Minggu, 24 November 2019

Mencari Angin Ketenangan



Barusan, setelah kegiatan malam, aku sengaja pergi kedepan bilikmu. Berbincang dengan rekan-rekan belajar. Bergurau sana-sini sambil sesekali kupandangi kamarmu barangkali kau ada. “Madosi Kamil nopo, Pak?” tanya Tio. “Iya”. “Larene tasek medal wau, Pak”. Aku mengangguk-angguk.
 Tio ini, salah seorang rekan belajar di kelas Diniyyah yang sregep. Meski masih usia MTs, dia bisa diajak mikir. Aku sering bicara banyak hal padanya tanpa takut dia salah tangkap. Dan bagusnya, anak berkulit putih itu bisa menanggapi dengan baik.
Sudah beberapa cerita aku layangkan kepada mereka. Salah satunya menyangkut soal bagaimana gambaran mondokku dulu. Sambil sesekali aku melongok kesebelah kanan, ada bilik yang ditempati Ghiffari, kawan baikku. Tapi sepi, tidak ada orang sama sekali.
“Sampean barengane Pak Azzam nopo, Pak?”
Pertanyaan semacam itu yang sering mereka lemparkan. Aku menanggapi seadanya sambil menerka kira-kira angin dari mana yang bisa membuat fikiranku tenang.
“Lha niko Kamil, Pak”
Dulur. Kau punya daya tarik tersendiri. Kurasa sudah banyak tulisanku menengenai dirimu. termasuk rimbunan puisi yang tak ada jelasnya sama sekali itu. Langkamu diterpa angin yang kemudian menerpaku. Benar saja, angin barusan adalah angin yang bisa menenangkan fikiranku; angin dari arahmu.
Mungkin ini salah satu efek sampin berusia banyak. Kadang, tiba-tiba fikiran terasa penuh. Tapi tidak menahu apa yang membuat fikiran penuh. Aneh. Dan bersyukur, aku bisa mengenalmu, yang kemudian membawaku kedalam talu-taluan rindu. Bersyukur, aku bisa mengenal seseorang yang bisa membuatku bangkit dan bersemangat kembali.
“Ngapain ten mriki, Mas?”. Tanyamu sambil senyum.
“Nyari angin”
Dan kau bicara bahwa kau jadi beli sepatu, online, “Kulo titip nggeh”.

- Soal:
Sunting tulisan di atas dengan menulis ulang bagian yang diawali kata-kata "Tio ini, salah" dan berhenti setelah "orang sama sekali.", lalu ganti "kawan baikku" dengan "sahabat karibku".

- Data yang tersedia:
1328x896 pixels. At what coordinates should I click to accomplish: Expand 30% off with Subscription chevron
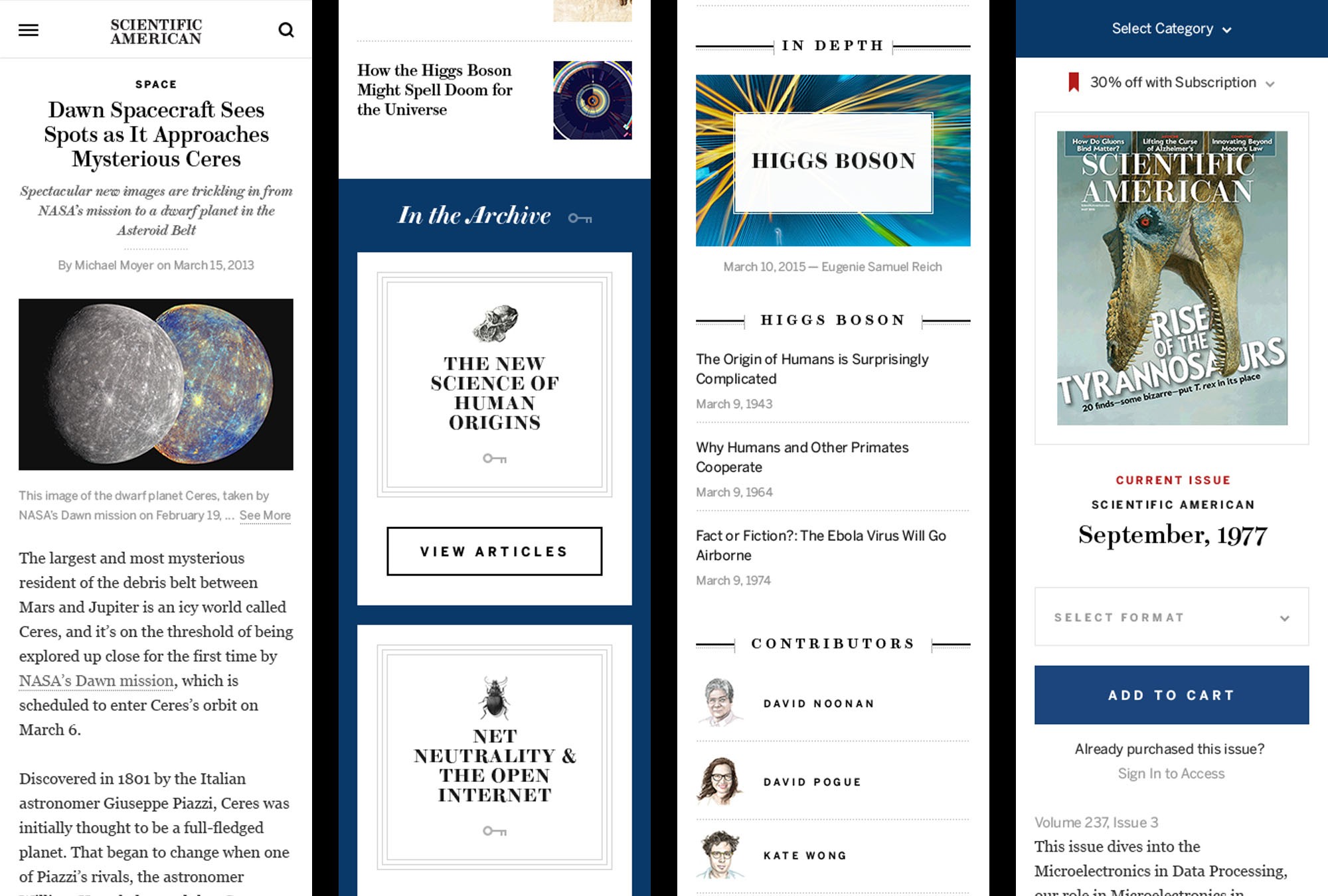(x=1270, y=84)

---

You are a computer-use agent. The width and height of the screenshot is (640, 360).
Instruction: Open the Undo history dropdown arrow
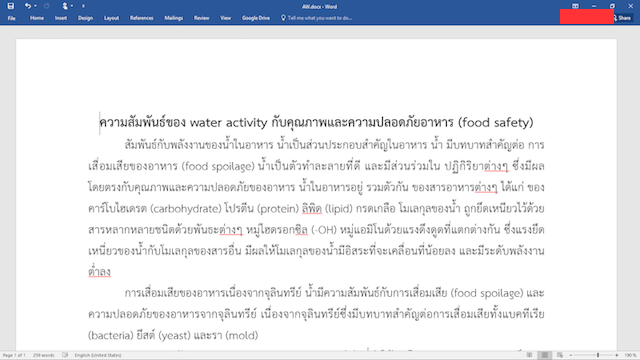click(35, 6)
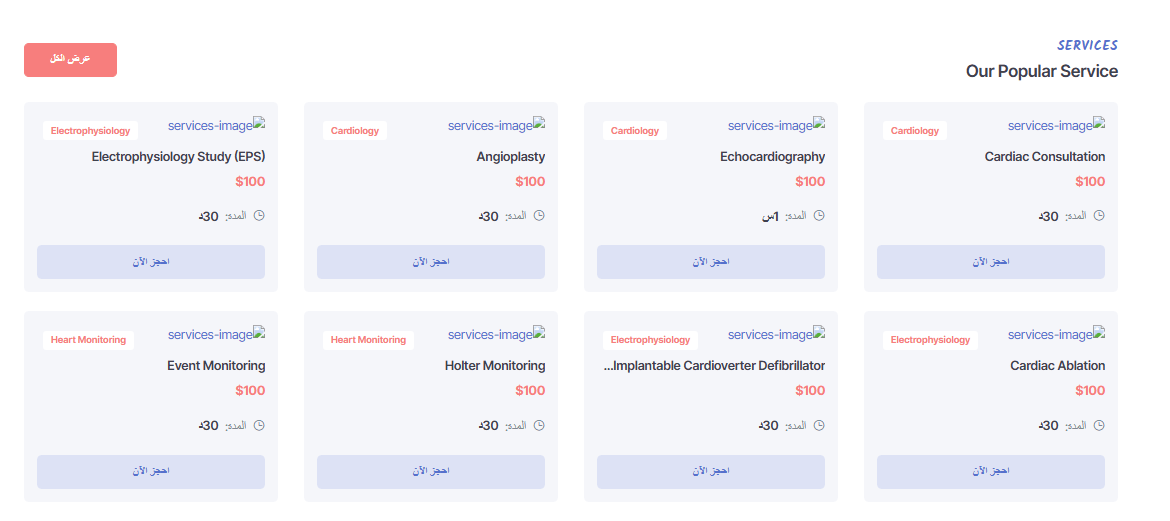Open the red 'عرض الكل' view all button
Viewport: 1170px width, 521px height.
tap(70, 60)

--

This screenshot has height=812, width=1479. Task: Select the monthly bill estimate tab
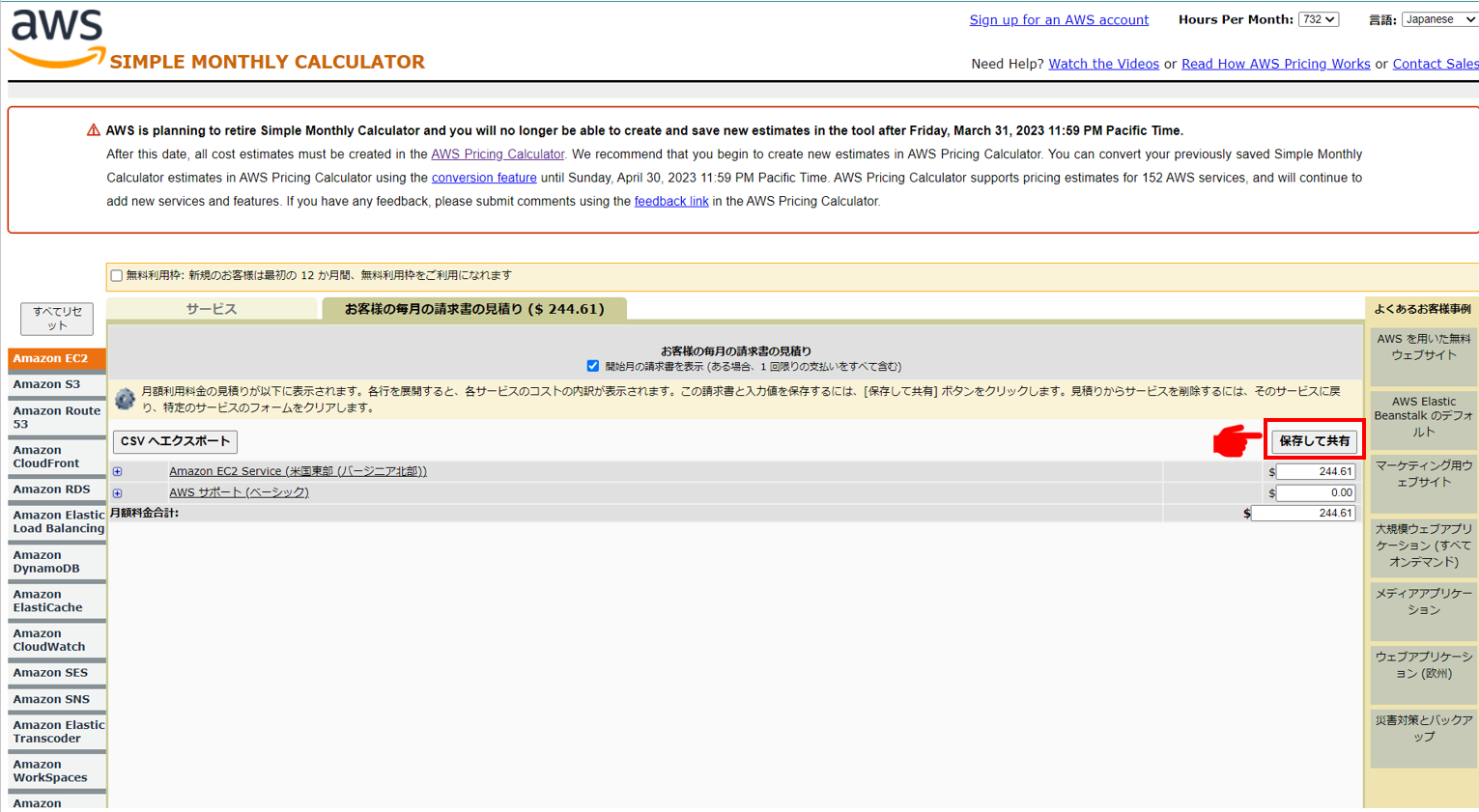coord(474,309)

- Jawaban:
Tio ini, salah seorang rekan belajar di kelas Diniyyah yang sregep. Meski masih usia MTs, dia bisa diajak mikir. Aku sering bicara banyak hal padanya tanpa takut dia salah tangkap. Dan bagusnya, anak berkulit putih itu bisa menanggapi dengan baik.
Sudah beberapa cerita aku layangkan kepada mereka. Salah satunya menyangkut soal bagaimana gambaran mondokku dulu. Sambil sesekali aku melongok kesebelah kanan, ada bilik yang ditempati Ghiffari, sahabat karibku. Tapi sepi, tidak ada orang sama sekali.